Error Handling in Workflows
Robust error handling is essential for production workflows. Mastra provides several mechanisms to handle errors gracefully, allowing your workflows to recover from failures or gracefully degrade when necessary.
Overview
Error handling in Mastra workflows can be implemented using:
- Step Retries - Automatically retry failed steps
- Conditional Branching - Create alternative paths based on step success or failure
- Error Monitoring - Watch workflows for errors and handle them programmatically
- Result Status Checks - Check the status of previous steps in subsequent steps
Step Retries
Mastra provides a built-in retry mechanism for steps that fail due to transient errors. This is particularly useful for steps that interact with external services or resources that might experience temporary unavailability.
Basic Retry Configuration
You can configure retries at the workflow level or for individual steps:
// Workflow-level retry configuration
const workflow = new Workflow({
name: 'my-workflow',
retryConfig: {
attempts: 3, // Number of retry attempts
delay: 1000, // Delay between retries in milliseconds
},
});
// Step-level retry configuration (overrides workflow-level)
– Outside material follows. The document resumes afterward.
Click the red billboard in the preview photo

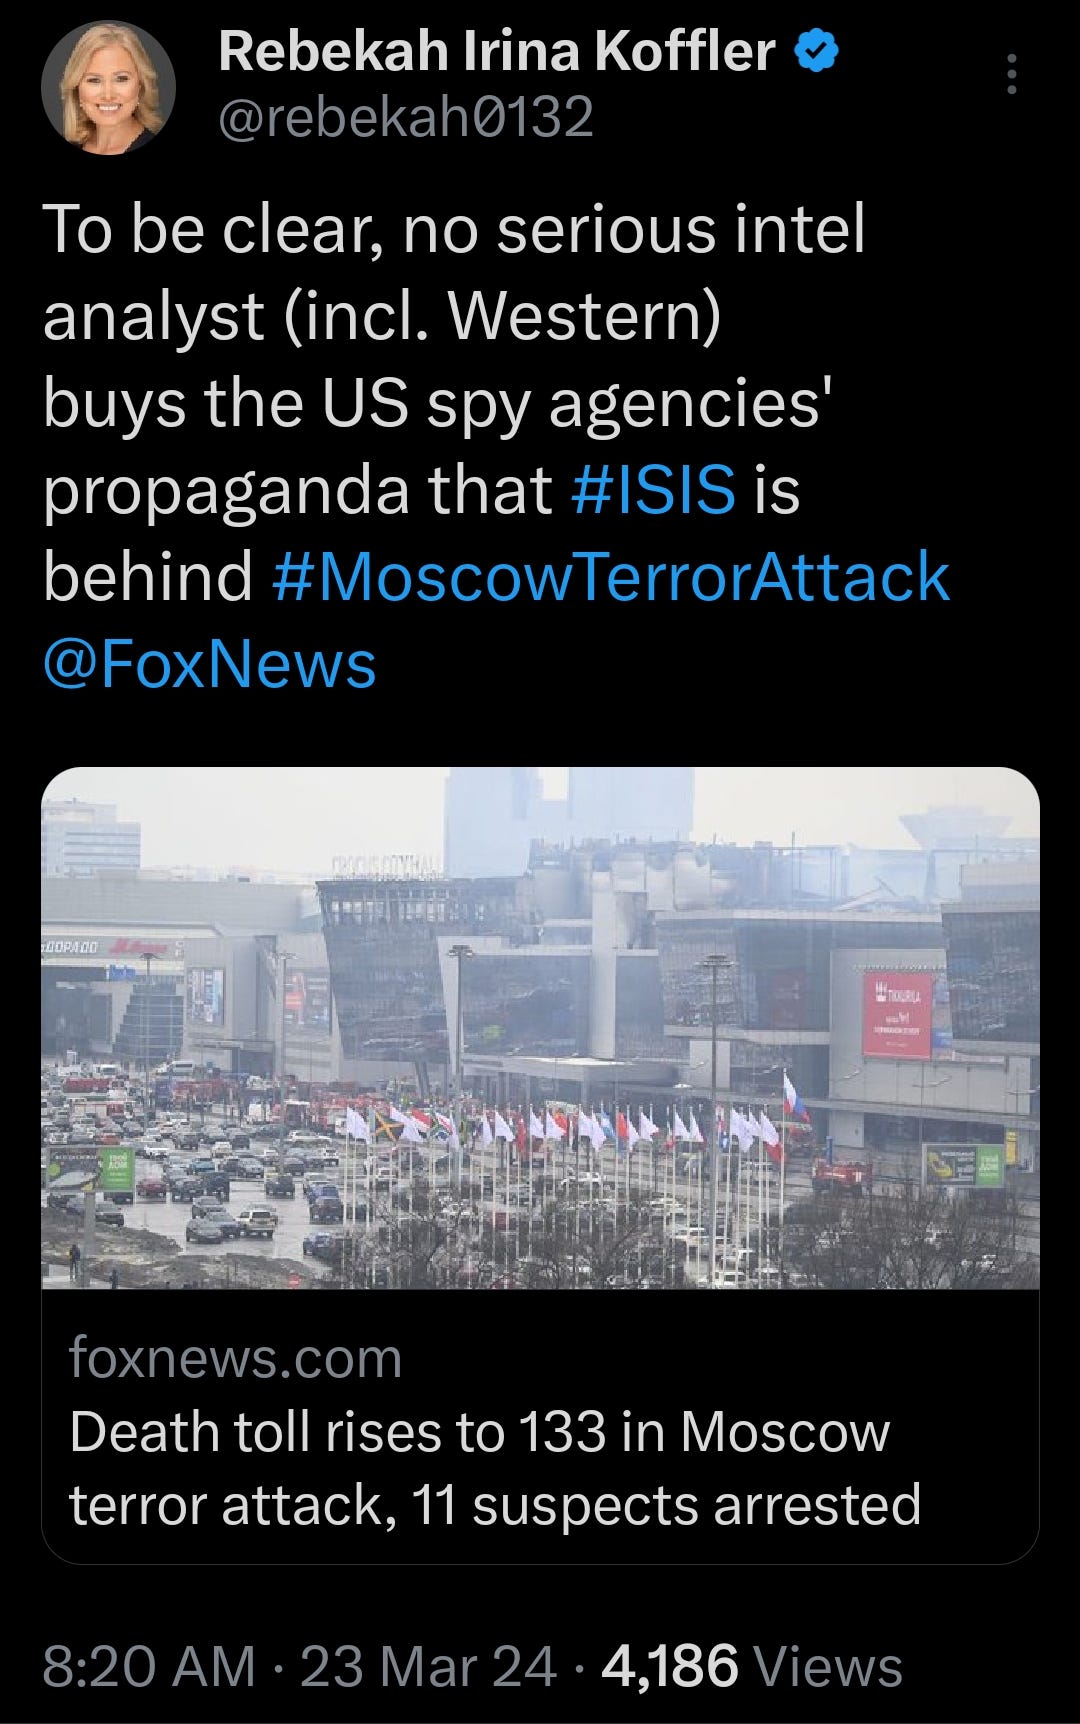[x=897, y=1014]
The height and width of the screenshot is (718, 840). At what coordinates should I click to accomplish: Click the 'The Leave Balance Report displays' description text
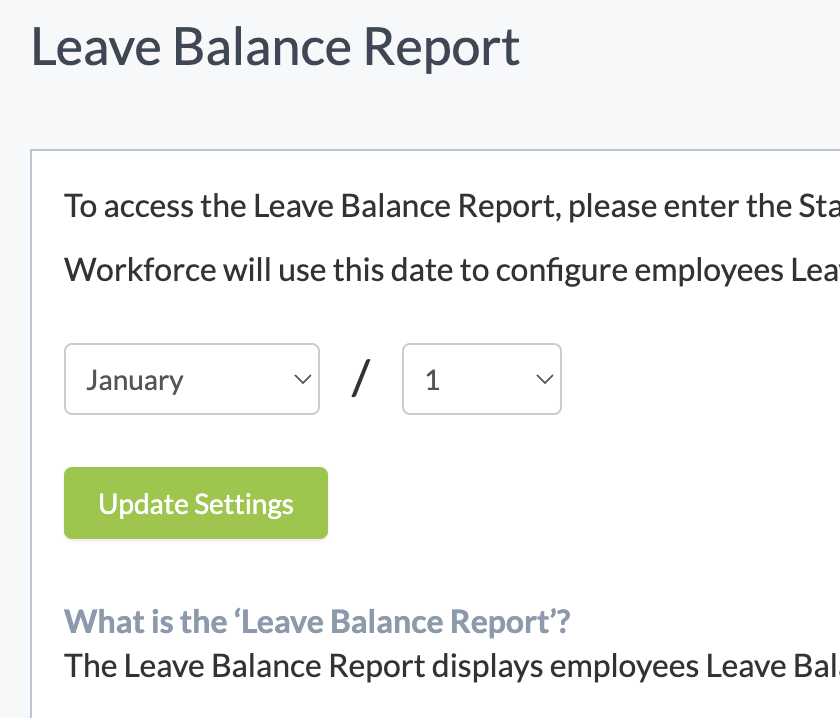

const apiStep = new Step({
id: 'callApi',
execute: async () => {
// API call that might fail
},
retryConfig: {
attempts: 5, // This step will retry up to 5 times
delay: 2000, // With a 2-second delay between retries
},
});
For more details about step retries, see the Step Retries reference.
Conditional Branching
You can create alternative workflow paths based on the success or failure of previous steps using conditional logic:
// Create a workflow with conditional branching
const workflow = new Workflow({
name: 'error-handling-workflow',
});
workflow
.step(fetchDataStep)
.then(processDataStep, {
// Only execute processDataStep if fetchDataStep was successful
when: ({ context }) => {
return context.steps.fetchDataStep?.status === 'success';
},
})
.then(fallbackStep, {
// Execute fallbackStep if fetchDataStep failed
when: ({ context }) => {
return context.steps.fetchDataStep?.status === 'failed';
},
})
.commit();
Error Monitoring
You can monitor workflows for errors using the watch
method:
const { start, watch } = workflow.createRun();
watch(async ({ context, activePaths }) => {
// Check for any failed steps
const failedSteps = Object.entries(context.steps)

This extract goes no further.